Sedangkan data yang ada pada teoritetapi tidak ditemukan dalam kasus adalah
sesak nafas, nyeri kepala, inkontinensia urin, disfagia dan atasia.
2. Diagnosa
keperawatan yang ada pada teori yaitu delapan diagnosa, sedangkan pada kasus
ada tiga diagnosa keperawatan yang juga ada di teori dan ditegakkan pada Ny. N
yaitu gangguan perfusi cerebral berhubungan dengan peredaran cerebral, gangguan
mobilitas fisik berhubungan dengan kelemahan neuromuscular, kurangnya
pengetahuan mengenai penyakit stroke berhubungan dengan kurang informasi
tentang penyakit stroke. Dan ada lima diagnosa keperawatan yang tidak
ditegakkan dalam kasus nyata yaitu gangguan komunikasi verbal b.d gangguan
sirkulasi serebral, gangguan neuromuskuler, kehilangan tonus otot fasial /
mulut, kelemahan umum / letih, gangguan eliminasi urin b.d penurunan impuls
berkemih, inkontinensia urin, kurang perawatan diri b.d kerusakan
neuromuskuler, penurunan kekuatan dan ketahanan, kehilangan control /
koordinasi otot, ketidak efektifan bersihan jalan nafas b.d reflek batuk
menelan turun, hilang rasa ujung lidah.
3. Intervensi
yang ditetapkan penulis tidak jauh berbeda dengan yang disampaikan teori, untuk
diagnose gangguan perfusi cerebral berhubungan dengan pendarahan cerebral,
gangguan mobilitas fisik berhubungan dengan penurunan suplai darah ke jantung
terutama ekstremitas kanan, penulis menggunakan Doenges (2000), dan diagnose
kurangnya pengetahuan mengenai stroke, penulisan menggunakan Carpenito (2000).
4. Implementasi
keperawatan dilakukan sesuai dengan rencana tindakan yang telah ditetapkan,
namun ada beberapa intervensi yang tidak dapat di implementasikan karena
kurangnya komunikasi antara tim di ruangan serta kurangnya pendelegasian dengan
perawat ruangan di rumah sakit. Intervensi yang tidak dapat diimplementasikan
yaitu pada diagnose gangguan mobilitas fisik berhubungan dengan penurunan sulai
darah ke jaringan terutama ekstremitas kanan, pada intervensi kolaborasi dengan
ahli fisioterapi.

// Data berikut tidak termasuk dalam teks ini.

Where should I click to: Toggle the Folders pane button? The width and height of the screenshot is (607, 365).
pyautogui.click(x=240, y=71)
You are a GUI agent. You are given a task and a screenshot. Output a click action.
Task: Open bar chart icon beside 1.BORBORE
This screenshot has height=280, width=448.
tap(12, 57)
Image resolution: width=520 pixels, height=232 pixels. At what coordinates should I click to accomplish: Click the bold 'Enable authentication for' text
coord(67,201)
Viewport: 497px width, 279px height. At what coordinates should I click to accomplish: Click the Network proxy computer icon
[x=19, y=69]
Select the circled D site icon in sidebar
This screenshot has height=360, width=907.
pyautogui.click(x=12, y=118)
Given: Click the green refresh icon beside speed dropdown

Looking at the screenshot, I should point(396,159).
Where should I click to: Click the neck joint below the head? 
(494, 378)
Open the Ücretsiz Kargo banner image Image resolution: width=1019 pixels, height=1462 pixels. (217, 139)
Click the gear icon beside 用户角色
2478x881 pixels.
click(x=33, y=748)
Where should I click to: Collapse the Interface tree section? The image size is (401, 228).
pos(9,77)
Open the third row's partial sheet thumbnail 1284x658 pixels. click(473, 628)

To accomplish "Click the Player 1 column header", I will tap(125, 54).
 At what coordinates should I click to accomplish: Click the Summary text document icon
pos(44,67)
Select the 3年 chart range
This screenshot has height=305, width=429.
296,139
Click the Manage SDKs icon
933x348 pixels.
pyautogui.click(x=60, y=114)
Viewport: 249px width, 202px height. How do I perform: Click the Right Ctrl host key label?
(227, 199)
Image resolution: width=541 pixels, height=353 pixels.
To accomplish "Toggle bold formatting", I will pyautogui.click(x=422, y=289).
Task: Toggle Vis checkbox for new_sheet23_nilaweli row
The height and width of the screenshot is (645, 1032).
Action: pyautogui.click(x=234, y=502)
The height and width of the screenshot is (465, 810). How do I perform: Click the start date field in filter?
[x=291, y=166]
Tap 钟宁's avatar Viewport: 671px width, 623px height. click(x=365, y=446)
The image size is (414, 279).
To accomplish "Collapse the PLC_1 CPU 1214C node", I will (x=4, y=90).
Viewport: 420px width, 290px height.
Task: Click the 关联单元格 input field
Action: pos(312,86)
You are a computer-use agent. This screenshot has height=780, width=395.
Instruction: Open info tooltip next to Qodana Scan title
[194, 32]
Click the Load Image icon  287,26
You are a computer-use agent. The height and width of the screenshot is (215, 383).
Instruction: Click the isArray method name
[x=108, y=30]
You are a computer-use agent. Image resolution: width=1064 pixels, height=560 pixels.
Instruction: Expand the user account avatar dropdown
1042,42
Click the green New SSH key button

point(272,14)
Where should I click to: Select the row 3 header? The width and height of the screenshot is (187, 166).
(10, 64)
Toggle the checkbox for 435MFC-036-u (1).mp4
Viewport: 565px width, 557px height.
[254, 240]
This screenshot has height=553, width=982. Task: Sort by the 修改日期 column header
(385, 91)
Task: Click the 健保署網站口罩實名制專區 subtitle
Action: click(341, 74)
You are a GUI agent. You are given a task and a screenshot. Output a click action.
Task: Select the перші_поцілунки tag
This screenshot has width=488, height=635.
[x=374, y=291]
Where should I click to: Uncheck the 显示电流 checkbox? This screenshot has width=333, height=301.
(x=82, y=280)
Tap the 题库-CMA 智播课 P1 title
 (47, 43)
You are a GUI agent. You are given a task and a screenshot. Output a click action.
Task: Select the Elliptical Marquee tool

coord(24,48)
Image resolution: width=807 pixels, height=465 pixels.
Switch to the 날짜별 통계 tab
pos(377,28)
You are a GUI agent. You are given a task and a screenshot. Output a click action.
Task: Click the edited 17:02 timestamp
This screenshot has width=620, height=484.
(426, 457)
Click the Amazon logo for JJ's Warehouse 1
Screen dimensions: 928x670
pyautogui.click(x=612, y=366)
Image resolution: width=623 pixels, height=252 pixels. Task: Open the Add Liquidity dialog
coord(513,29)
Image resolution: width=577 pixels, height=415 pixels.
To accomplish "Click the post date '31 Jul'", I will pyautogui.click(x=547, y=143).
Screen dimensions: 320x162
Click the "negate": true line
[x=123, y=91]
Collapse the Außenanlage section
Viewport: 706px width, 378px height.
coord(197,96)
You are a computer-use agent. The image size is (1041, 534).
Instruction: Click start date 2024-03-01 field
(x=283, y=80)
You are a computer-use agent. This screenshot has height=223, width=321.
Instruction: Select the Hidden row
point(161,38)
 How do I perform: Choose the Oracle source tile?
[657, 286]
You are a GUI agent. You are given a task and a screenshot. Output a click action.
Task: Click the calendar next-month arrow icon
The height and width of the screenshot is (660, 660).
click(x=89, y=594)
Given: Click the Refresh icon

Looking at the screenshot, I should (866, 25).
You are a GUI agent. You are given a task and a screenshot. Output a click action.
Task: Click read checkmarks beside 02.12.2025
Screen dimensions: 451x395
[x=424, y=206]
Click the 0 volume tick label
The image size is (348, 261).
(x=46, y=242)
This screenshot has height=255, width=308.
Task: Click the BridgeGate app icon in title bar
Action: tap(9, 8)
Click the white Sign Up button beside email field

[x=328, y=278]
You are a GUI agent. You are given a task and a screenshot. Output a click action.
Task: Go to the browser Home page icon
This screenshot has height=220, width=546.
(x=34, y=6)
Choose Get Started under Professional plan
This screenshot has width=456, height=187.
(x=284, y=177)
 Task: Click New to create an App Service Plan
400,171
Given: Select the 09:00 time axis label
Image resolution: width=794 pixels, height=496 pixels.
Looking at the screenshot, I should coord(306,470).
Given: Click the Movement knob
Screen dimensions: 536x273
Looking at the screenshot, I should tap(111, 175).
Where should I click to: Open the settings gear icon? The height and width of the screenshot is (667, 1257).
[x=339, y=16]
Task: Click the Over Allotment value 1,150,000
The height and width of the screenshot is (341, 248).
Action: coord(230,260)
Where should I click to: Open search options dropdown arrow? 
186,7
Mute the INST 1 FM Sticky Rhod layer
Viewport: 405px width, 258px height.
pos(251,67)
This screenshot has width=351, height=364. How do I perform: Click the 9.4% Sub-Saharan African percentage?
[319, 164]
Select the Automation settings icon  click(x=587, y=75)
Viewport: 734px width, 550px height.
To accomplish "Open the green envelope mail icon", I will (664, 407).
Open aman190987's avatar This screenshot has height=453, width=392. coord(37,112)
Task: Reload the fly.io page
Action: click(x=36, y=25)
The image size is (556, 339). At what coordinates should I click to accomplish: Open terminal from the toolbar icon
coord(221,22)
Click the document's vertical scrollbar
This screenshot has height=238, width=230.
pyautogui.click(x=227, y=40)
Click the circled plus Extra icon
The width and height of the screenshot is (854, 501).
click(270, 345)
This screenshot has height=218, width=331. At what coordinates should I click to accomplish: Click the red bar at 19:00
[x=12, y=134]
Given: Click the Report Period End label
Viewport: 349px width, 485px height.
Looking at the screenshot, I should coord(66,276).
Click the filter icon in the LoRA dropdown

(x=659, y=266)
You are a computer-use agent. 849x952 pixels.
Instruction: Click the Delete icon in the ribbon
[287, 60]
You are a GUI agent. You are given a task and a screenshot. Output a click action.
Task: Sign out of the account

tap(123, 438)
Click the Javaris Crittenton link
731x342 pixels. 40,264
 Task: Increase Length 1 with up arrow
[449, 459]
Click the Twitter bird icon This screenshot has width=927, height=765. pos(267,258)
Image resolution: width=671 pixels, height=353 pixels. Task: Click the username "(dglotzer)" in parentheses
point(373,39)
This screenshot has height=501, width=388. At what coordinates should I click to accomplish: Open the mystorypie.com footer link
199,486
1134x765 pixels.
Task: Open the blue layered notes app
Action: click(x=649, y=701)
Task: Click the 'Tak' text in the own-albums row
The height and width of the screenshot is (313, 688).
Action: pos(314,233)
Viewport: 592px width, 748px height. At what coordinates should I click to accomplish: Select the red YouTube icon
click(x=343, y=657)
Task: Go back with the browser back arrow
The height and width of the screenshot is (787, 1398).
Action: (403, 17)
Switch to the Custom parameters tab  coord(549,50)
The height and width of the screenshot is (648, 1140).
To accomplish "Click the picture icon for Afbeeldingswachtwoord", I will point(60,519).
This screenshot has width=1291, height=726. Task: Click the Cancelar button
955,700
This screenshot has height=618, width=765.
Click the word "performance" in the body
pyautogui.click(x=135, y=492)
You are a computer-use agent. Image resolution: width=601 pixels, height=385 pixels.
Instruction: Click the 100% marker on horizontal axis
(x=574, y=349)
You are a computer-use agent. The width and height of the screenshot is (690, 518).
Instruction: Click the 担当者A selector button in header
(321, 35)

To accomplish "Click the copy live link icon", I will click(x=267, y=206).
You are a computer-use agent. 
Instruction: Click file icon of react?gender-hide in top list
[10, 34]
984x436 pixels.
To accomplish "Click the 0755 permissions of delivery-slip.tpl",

Ini tidak bisa terlaksana karena keterbatasan waktu dan pada
saat tindakan tidak ada ahli fisioterapi.
5. Hasil
evaluasi akhir dari pelaksanaan asuhan keperawatan pada Ny. N dengan stroke,
ada satu masalah yang tercapai da nada dua masalah yang teratasi sebagian. Hal
ini disebabkan karena pengelolaan kasus ini hanya selama 2 x 24 jam.
B. Saran
Berdasarkan hasil
kesimpilan diatas, maka saran yang dapat disampaikan untuk perbaikan dan
peningkatan mutu asuhan keperawatan, adalah :
1. Dalam
melakukan pengkajian data perlu dilakukan sacara lengkap, cermat dan teliti
termasuk pengkajian data – data sekunder untuk mendapatkan asuhan keperawatan
yang lebih berkualitas. Untuk itu perawat harus senantiasa meningkatkan
kemampuannya baik pengetahuan maupun ketrampilan. Sehingga dalam menegakkan
diagnose keperawatan bisa lebih tepat sesuai dengan masalah yang dikeluhkan
oleh pasien.
2. Dalam
membuat intervensi dan melakukan implementasi keperawatan perlu dilandasi
dengan teori yang ada dan mengacu pada kondisi yang nyata dan keadaan umum
pasien, perawat juga perlu memperhatikan respon terhadap penyakit dan
memperhatikan dari sudut psikososial dan efek hospitalisasi. Komunikasi antar
tim kesehatan dan juga pendelegasian antar tim keperawatan di ruangan
tersebut harus dapat berjalan dengan
baik sehingga dalam penilaian atau eveluasi hasil dari keseluruhan asuhan
keperawatan yang diberikan pada pasien dapat mengacu pada tujuan dan kriteria
hasil yang telah ditetapkan sebelumnya pada perencanaan. Pada setiap pemberian
tindakan asuhan keperawatan hendaknya dilakukan proses pendokumentasian asuhan
keperawatan yang benar sebagai pegangan bagi perawat untuk melakukan asuhan
keperawatan selanjutnya, untuk memantau perkembangan pasien, sekaligus sebagai
bukti autentik dalam pemberian asuhan keperawatan.